# Hands-on Pandas

⏱️ 40 min.

Pandas is a powerfull and widely used tool for data analysis and manipulation. It allows us to work with tables of data, instead of just individual numbers or lists.

We're going to use Mito to generate a lot of pandas code for us, but in this section we'll learn the fundamentals of pandas. Having this background will allow us to understand and edit the code that Mito generates.

In this notebook, we'll learn about dataframes and series -- the two main data types in pandas.

## Dataframes and Series


Pandas is a package. So just like we did when working with the math module, we have to import it.

In [None]:
import pandas as pd

💡 **Series** and **DataFrame** two most important data structures in pandas.

A Pandas **Series** is a one-dimensional array. Think of it like a column in an Excel sheet.  

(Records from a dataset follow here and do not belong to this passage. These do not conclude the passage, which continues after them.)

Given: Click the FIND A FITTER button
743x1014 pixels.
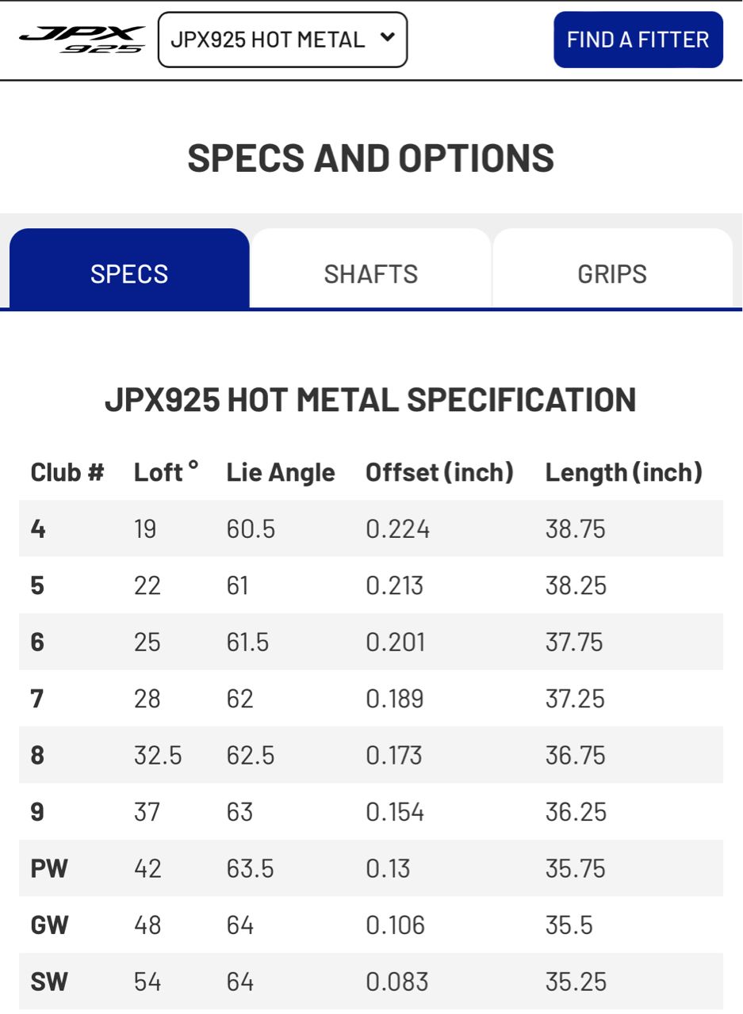Looking at the screenshot, I should click(x=638, y=40).
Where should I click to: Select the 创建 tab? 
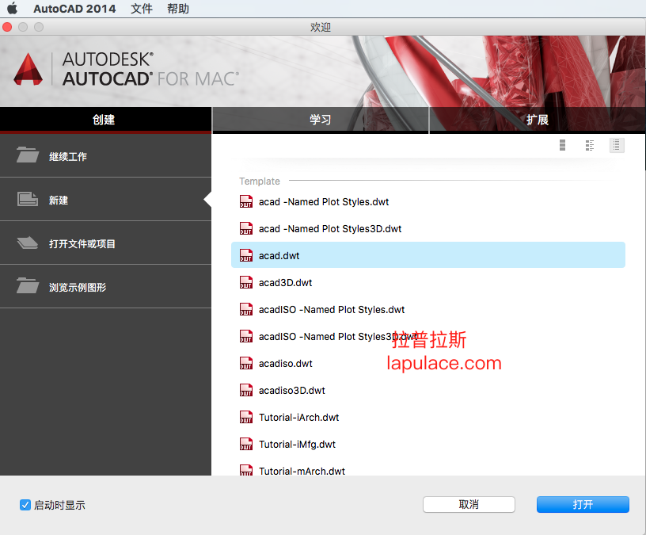[x=105, y=120]
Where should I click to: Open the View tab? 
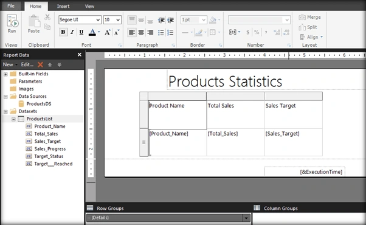click(x=89, y=6)
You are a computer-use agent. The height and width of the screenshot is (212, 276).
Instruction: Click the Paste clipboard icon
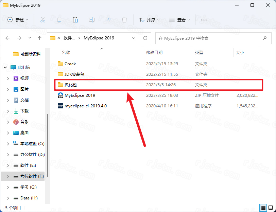coord(75,20)
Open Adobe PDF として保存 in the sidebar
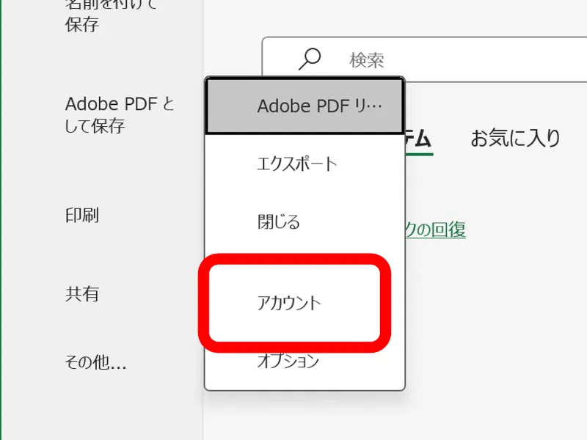 [x=120, y=115]
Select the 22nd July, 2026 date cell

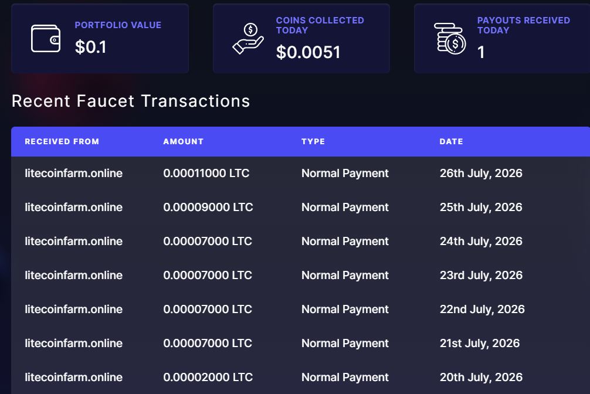[482, 310]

A Pandas **DataFrame** is a two-dimensional table made up of several Series. Think of it like a table in Excel.

Both have an **index** that serves as a unique identifier for each row.

In [None]:
pd.Series([1, 3, 5, 6])

In [None]:
pd.DataFrame({
    'A': [1,2,3],
    'B': [4,5,6],
    'C': [7,8,9]
})

🧑‍💻 Store the above dataframe in a variable called df and print it.

In [None]:
# TODO: Replace me with your code

💡 Just like in Excel, we can add new columns to our dataframe, calculate the sum of columns, filter columns, etc.

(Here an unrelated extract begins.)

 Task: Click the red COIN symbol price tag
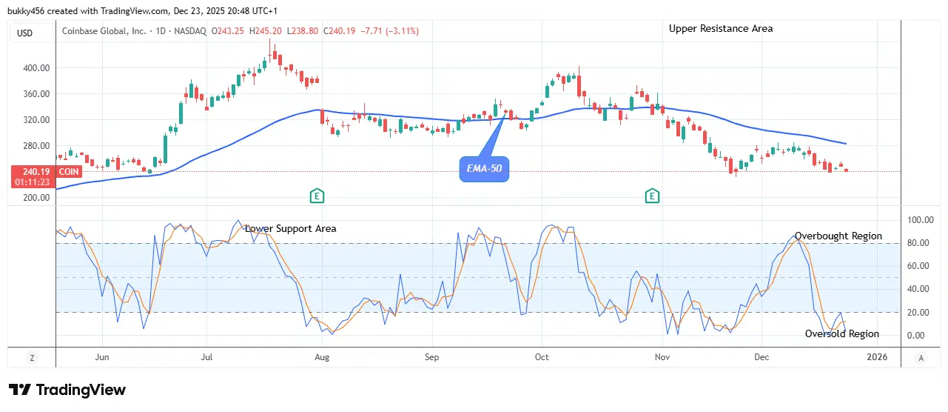coord(70,172)
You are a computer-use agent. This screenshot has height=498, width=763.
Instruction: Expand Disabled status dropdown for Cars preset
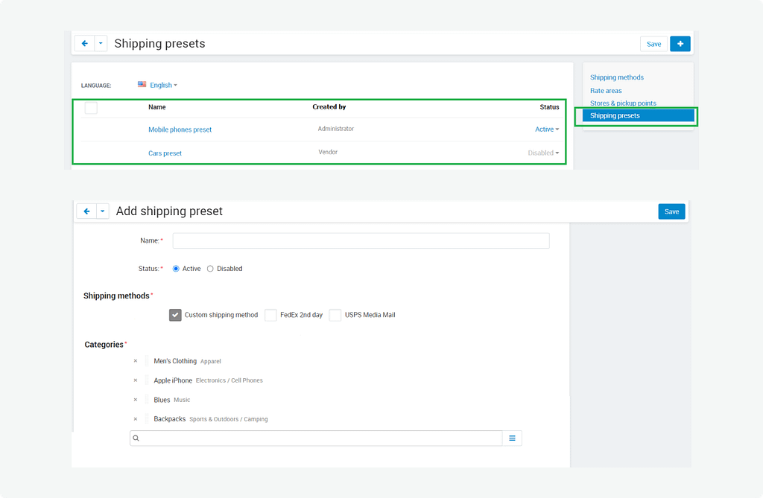[543, 153]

🧑‍💻 Run the following code to add column `D`.

In [None]:
df = pd.DataFrame({
    'A': [1,2,3],
    'B': [4,5,6],
    'C': [7,8,9]
})
df['D'] = 1
df

🧑‍💻 Run the following code to create a new column `E` that is the sum of `A` and `B`

In [None]:
df['E'] = df['A'] + df['B']

🧑‍💻 Delete column B by running the code below.

In [None]:
df.drop('B', axis=1)
df

Well, what happend here? Why is B still in the original_df?  

The `drop` function **returns** a new dataframe with the updated result instead of editing the dataframe in place. 

🧑‍💻 Go to the above cell and assign orginial dataframe to the return value by typing `df = df.drop('B', axis=1)`.  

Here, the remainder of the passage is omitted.